• _INFORMATION GIVEN_
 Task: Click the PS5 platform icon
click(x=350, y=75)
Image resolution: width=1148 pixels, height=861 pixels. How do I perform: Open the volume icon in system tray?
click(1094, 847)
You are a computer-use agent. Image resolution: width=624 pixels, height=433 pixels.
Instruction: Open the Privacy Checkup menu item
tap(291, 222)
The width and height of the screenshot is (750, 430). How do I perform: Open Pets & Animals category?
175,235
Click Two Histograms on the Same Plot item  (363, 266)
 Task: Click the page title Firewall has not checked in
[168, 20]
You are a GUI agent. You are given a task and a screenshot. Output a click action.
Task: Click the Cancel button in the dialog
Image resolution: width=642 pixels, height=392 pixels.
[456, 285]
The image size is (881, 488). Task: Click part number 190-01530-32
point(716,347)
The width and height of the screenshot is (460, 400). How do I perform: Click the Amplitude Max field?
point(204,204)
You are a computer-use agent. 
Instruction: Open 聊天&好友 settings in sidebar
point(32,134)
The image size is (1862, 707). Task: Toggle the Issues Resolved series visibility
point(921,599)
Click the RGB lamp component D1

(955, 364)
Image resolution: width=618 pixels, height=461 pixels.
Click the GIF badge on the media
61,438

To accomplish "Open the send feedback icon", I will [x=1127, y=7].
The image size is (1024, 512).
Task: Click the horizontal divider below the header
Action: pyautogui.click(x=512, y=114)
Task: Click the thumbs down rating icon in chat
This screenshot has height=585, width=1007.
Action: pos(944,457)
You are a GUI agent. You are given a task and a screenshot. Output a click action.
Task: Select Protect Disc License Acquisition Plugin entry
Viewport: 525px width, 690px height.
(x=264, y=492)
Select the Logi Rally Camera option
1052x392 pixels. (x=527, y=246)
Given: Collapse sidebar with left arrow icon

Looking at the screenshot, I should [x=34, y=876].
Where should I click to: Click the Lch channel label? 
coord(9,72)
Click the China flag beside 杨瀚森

• _EXERCISE_
Take the line that holds "Where should I" as the first line and the last line of the data as the final one. Retype everything between, both included, exactly.

• _EXERCISE ANSWER_
Where should I click to: Click the Lch channel label? 
coord(9,72)
Click the China flag beside 杨瀚森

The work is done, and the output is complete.